Following related question solution I created docker container which loads GoogleNews-vectors-negative300 KeyedVector inside docker container and load it all to memory
KeyedVectors.load(model_path, mmap='r')
word_vectors.most_similar('stuff')
Also I have another Docker container which provides REST API which loads this model with
KeyedVectors.load(model_path, mmap='r')
And I observe that fully loaded container takes more than 5GB of memory and each gunicorn worker takes 1.7 GB of memory.
CONTAINER ID NAME CPU % MEM USAGE / LIMIT MEM % NET I/O BLOCK I/O PIDS
acbfd080ab50 vectorizer_model_loader_1 0.00% 5.141GiB / 15.55GiB 33.07% 24.9kB / 0B 32.9MB / 0B 15
1a9ad3dfdb8d vectorizer_vectorizer_1 0.94% 1.771GiB / 15.55GiB 11.39% 26.6kB / 0B 277MB / 0B 17
However, I expect that all this processes share same memory for KeyedVector, so it only takes 5.4 GB shared between all containers.

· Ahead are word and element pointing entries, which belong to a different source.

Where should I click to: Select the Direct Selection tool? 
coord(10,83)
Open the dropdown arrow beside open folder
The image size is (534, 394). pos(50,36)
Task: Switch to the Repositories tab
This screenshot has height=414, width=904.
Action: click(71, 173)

Have someone tried to achieve that and succeed?
edit: I tried following code snippet and it indeed share same memory across different containers.
import mmap
from threading import Semaphore
with open("data/GoogleNews-vectors-negative300.bin", "rb") as f:
# memory-map the file, size 0 means whole file
fileno = f.fileno()
mm = mmap.mmap(fileno, 0, access=mmap.ACCESS_READ)
# read whole content
mm.read()
Semaphore(0).acquire()
# close the map
mm.close()
So the problem that KeyedVectors.load(model_path, mmap='r')
don't share memory
edit2:
Studying gensim's source code I see that np.load(subname(fname, attrib), mmap_mode=mmap)
is called to open memmaped file. Following code sample shares memory across multiple container.

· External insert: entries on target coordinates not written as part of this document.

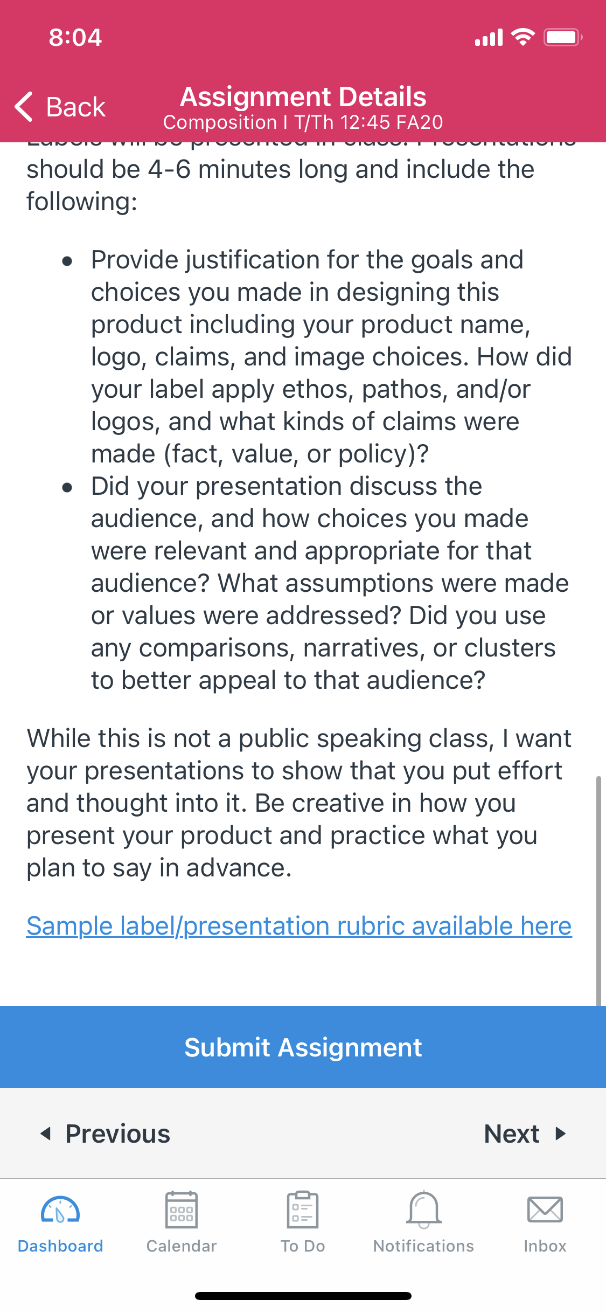The image size is (606, 1313).
Task: Open the Notifications bell icon
Action: pos(424,1210)
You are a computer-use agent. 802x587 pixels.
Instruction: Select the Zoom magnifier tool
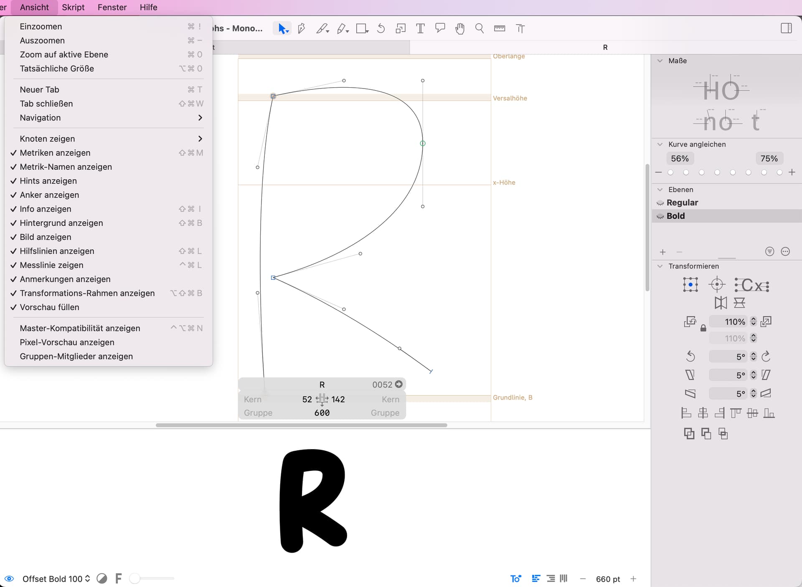pyautogui.click(x=479, y=28)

from threading import Semaphore
import numpy as np
data = np.load('data/native_format.bin.vectors.npy', mmap_mode='r')
print(data.shape)
# load whole file to memory
print(data.mean())
Semaphore(0).acquire()
After extensive debugging I figured out that mmap works as expected for numpy arrays in KeyedVectors
object.
However, KeyedVectors have other attributes like self.vocab
, self.index2word
and self.index2entity
which are not shared and consumes ~1.7 GB of memory for each object.